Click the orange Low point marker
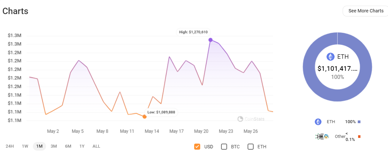Screen dimensions: 388x152 tap(144, 117)
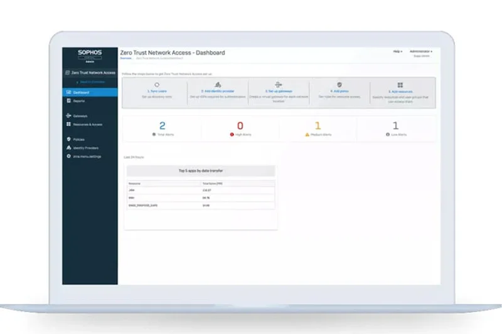The image size is (502, 334).
Task: Click the Total Alerts count of 2
Action: coord(162,125)

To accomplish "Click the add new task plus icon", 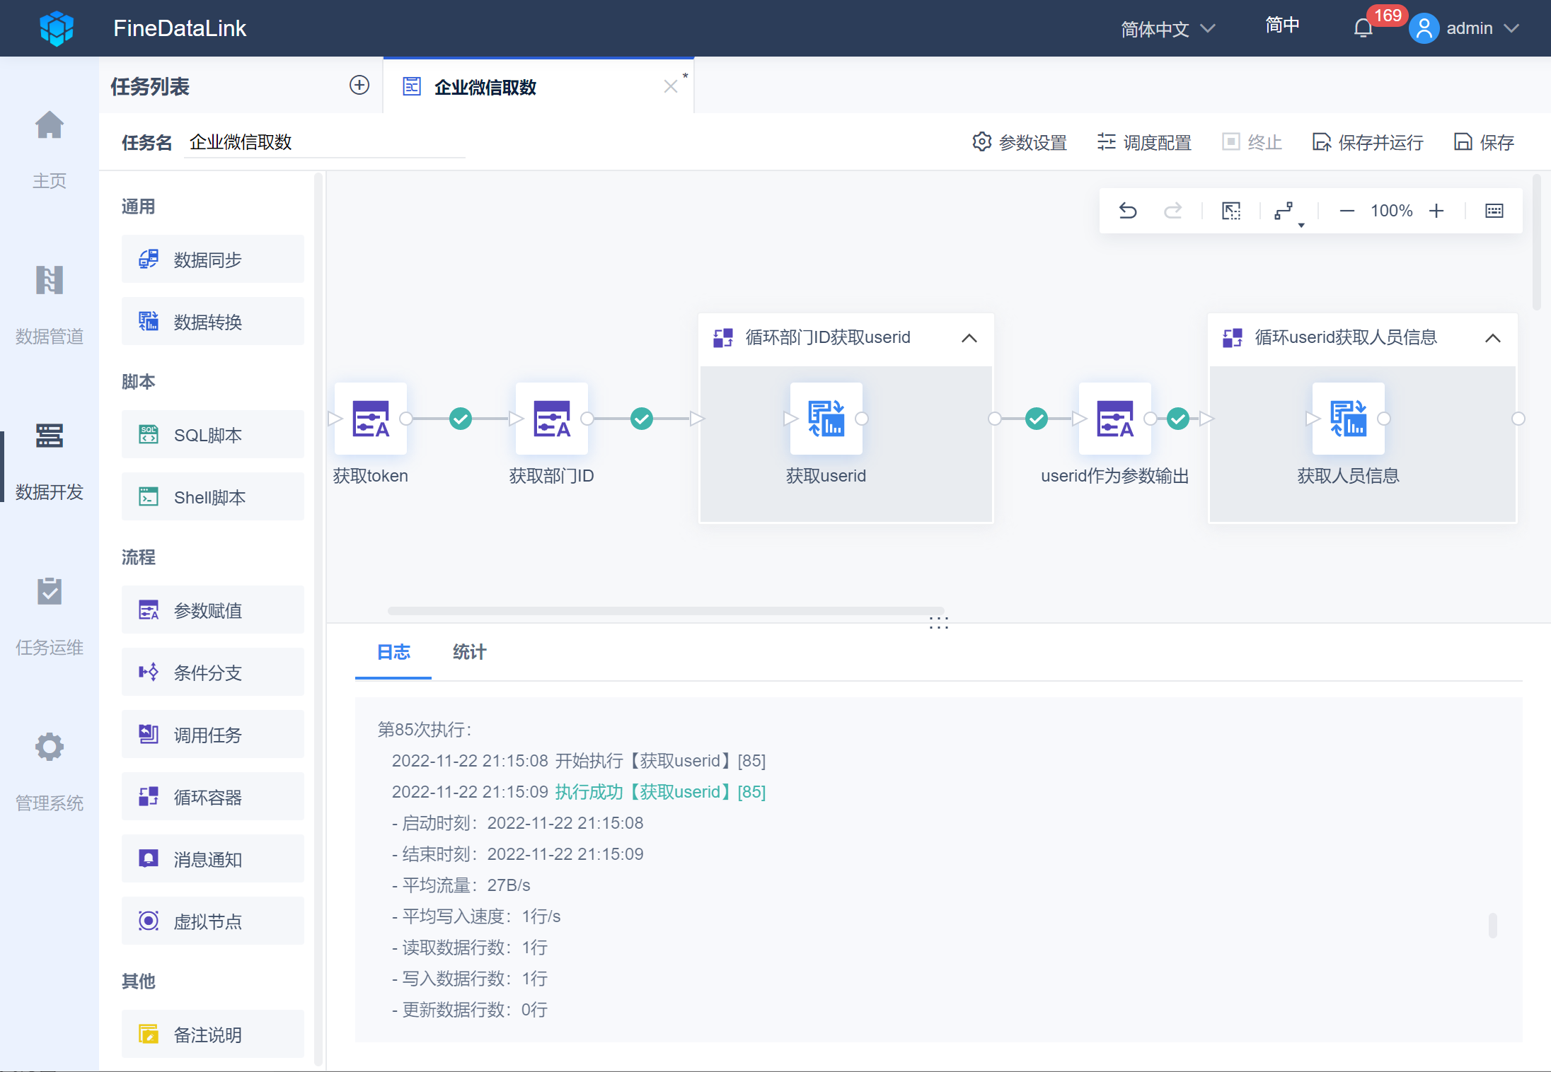I will click(359, 86).
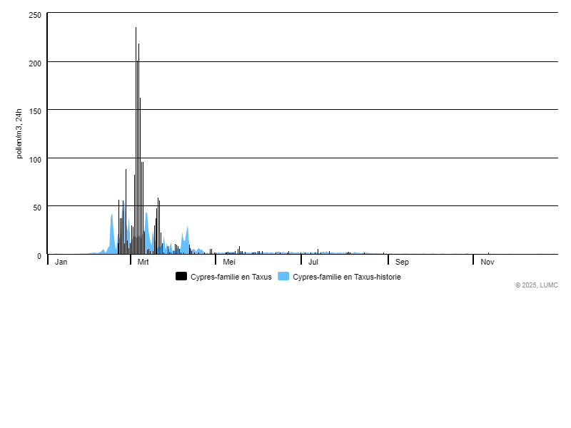Select the Jan label on the x-axis
This screenshot has width=571, height=428.
click(x=61, y=263)
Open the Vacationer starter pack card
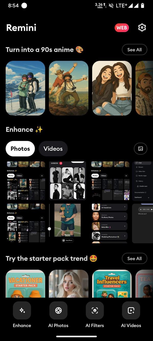Screen dimensions: 153x341 (25, 284)
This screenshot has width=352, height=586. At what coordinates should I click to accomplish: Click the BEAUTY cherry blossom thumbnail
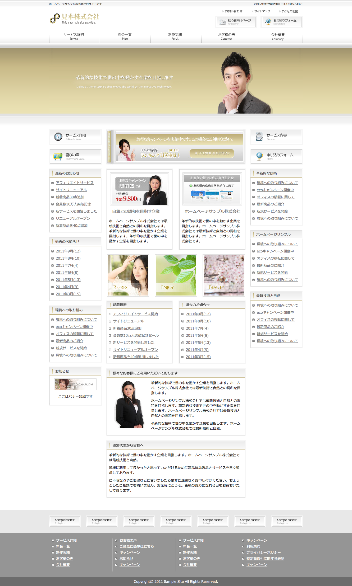pos(223,275)
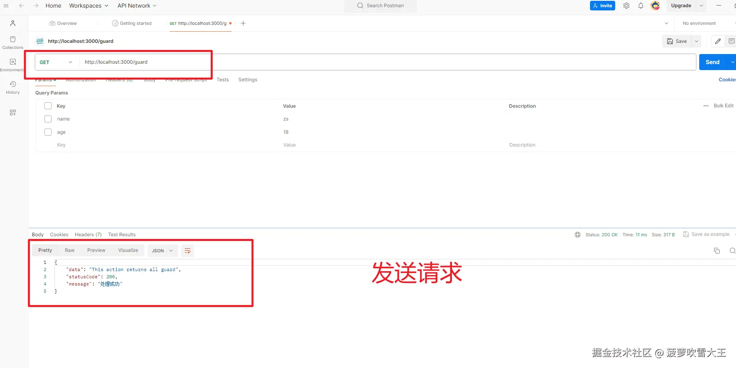
Task: Open the Environments panel
Action: pos(12,64)
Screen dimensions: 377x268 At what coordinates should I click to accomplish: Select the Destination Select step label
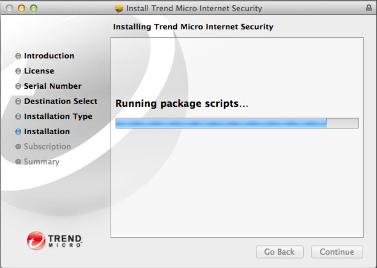(60, 101)
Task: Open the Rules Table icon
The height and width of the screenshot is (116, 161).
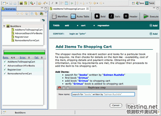Action: click(x=73, y=16)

TASK DESCRIPTION>
Copy out the lines of the listing between the line holding "This screenshot has width=352, height=586." and the line holding "Action: pos(12,64)", inclusive, replacing "thumbnail" with "preview image" and changing nothing else. Leave the pictures out of your answer.

COMPLETED TASK>
This screenshot has width=352, height=586. At what coordinates should I click to accomplish: Click the BEAUTY cherry blossom preview image
pos(223,275)
Task: Open the Environments panel
Action: pos(12,64)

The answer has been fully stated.